— Task A —
Answer these questions about the marriage forum thread, one per line:
(i) How many years had Sheld and his wife been friends?
(ii) What four things does Diana7 suggest doing for the marriage?
(iii) What does Nucking Futs say must be investigated to rule out?
— Task B —
Extend the marriage forum thread past its last line.

— Text block —
_____
# Best Friends



## Sheld (Mar 21, 2018)

Hi everyone hopefully someone can shed some light on this for me or even help how to move forward, my wife an I been friends for about 13 years and been together for 7 and married for close to 1 year now, we have gone through some rocky times and always have come out the other side, But she said on Sunday that things feel different and it’s like we are best friends living together what does this mean and how do we get back to how it was or atleast move forward from this. I’m just so confused. 

Thanks again


----------



## RandomDude (Dec 18, 2010)

It means exactly as you'd expect; you got friend zoned.

Next thing she says may be "I love you but not in love with you".


----------



## Diana7 (Apr 19, 2016)

Make sure you work on the marriage, Go on a marriage course, a marriage enrichment weekend, date nights, take up a hobby together etc.


----------



## Cooper (Apr 18, 2008)

What it means is you two get along great but there's no sexual chemistry, she's telling you she isn't satisfied. Comments like that can be mean she's concerned and feels the marriage needs work or she's already got one foot out the door and is breaking it to you slowly. You should start by asking her exactly what she means and how it can be fixed.


----------



## Sheld (Mar 21, 2018)

Thank you there is a lot of sexual chemistry An hasn’t been an issue it’s just really odd as it came from no where without any signs. We have a good and privileged life full of love an care, just not too sure how to talk to her about it all


----------



## Nucking Futs (Apr 8, 2013)

Sheld said:


> Thank you there is a lot of sexual chemistry An hasn’t been an issue it’s just really odd as it came from no where without any signs. We have a good and privileged life full of love an care, just not too sure how to talk to her about it all


You need to investigate to rule out cheating. See the link in my signature.


----------



## Um Excuse Me (Feb 3, 2018)

Cooper said:


> or she's already got one foot out the door and is breaking it to you slowly. You should start by asking her exactly what she means and how it can be fixed.


Or, it means another man may have a foot inside of her and he is giving it to her slowly and she loves it......


----------



## Livvie (Jan 20, 2014)

Sheld said:


> Thank you there is a lot of sexual chemistry An hasn’t been an issue it’s just really odd as it came from no where without any signs. We have a good and privileged life full of love an care, just not too sure how to talk to her about it all


That doesn't make sense then. If there is a lot of sexual chemistry, then why would she say she feels like you two are best friends living together? Best friends don't usually have hot sex together. It doesn't add up.


----------



## Just another (Feb 21, 2018)

I would go with start going out on dates with her. Its very easy to get stuck in a rut.


----------



## Sheld (Mar 21, 2018)
_____
— Raw data —
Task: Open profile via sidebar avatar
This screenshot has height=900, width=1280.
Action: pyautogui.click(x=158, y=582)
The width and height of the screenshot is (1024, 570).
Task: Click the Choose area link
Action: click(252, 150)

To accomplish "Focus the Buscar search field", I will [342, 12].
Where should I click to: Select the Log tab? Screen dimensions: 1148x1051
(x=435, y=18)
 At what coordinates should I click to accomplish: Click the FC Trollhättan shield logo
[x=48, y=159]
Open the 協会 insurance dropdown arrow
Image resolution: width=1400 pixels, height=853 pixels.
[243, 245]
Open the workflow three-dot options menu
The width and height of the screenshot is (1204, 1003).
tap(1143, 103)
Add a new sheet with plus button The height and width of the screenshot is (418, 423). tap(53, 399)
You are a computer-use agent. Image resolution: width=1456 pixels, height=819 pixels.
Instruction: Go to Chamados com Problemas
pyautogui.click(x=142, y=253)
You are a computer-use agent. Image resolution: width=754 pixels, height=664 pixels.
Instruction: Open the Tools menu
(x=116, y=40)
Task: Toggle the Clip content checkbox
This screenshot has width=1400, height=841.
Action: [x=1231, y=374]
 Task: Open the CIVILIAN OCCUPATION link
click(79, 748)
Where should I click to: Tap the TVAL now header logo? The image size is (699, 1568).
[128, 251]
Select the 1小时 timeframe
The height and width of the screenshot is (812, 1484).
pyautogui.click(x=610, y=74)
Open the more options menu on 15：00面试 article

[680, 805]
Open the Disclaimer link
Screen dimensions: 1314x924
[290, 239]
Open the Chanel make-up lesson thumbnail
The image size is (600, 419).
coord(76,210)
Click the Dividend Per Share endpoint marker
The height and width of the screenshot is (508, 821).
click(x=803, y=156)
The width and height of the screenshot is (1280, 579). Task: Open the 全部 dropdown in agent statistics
_____
— Written reply A —
(i) About 13 years.
(ii) Going on a marriage course, going on a marriage enrichment weekend, having date nights, and taking up a hobby together.
(iii) Cheating.

— Written reply B —
Exactly my point it doesn’t make sense at all, our sex life is sometimes not consistent doesn’t help with a I’ll 3 year old but I just can’t get my head around it all, I know there isn’t anyone else as we are both open and trusting an got nothing to hide, we go on dates we do things and always go on a few holidays a year just really confused by it all


----------



## Um Excuse Me (Feb 3, 2018)

Sheld said:


> I know there isn’t anyone else as we are both open and trusting an got nothing to hide, we go on dates we do things and always go on a few holidays a year just really confused by it all


Do you know how many men have came here and said the exact same thing only to find their significant had, was in, or was just beginning to have an affair?
Please pay very close attention to what's going on here. I hope your not going to be the deer in the headlights in all of this.


----------



## snerg (Apr 10, 2013)

Um Excuse Me said:


> Or, it *means another man may have a foot inside of he*r and he is giving it to her slowly and she loves it......


I see what you did there.

But this is a good start point.

What other person has caught her fancy

1) You need a sit down to discuss what's going on and why she feels this way.
2) Open eyes and ears and shut your mouth. Look. Listen. Investigate.
3) *DO NOT BLINDLY STATE *"I know there isn't anyone else because XYZ...". You need to trust, but *VALIDATE*


----------



## stro (Feb 7, 2018)

While it could be something nefarious, perhaps she just wants you to make her feel extra special. Being best friends is cool. But being best friends with your WIFE is cooler. Make sure she knows there is a difference.


----------



## ButtPunch (Sep 17, 2014)

Check your phone bill


----------



## [email protected] (Mar 1, 2018)

The way you are feeling right now is exactly what she intended. 

A little more about the rocky times, please. What are the sources of frustration in the marriage?


----------



## FieryHairedLady (Mar 24, 2011)

How is the emotional intimacy? 

Does she feel she can talk to you?


----------



## Nucking Futs (Apr 8, 2013)

Sheld said:


> Exactly my point it doesn’t make sense at all, our sex life is sometimes not consistent doesn’t help with a I’ll 3 year old but I just can’t get my head around it all, *I foolishly blindly trust there isn’t anyone else as I am open and trusting an got nothing to hide and project that same attitude on her*, we go on dates we do things and always go on a few holidays a year just really confused by it all


There you go, fixed it for you.


----------



## Sheld (Mar 21, 2018)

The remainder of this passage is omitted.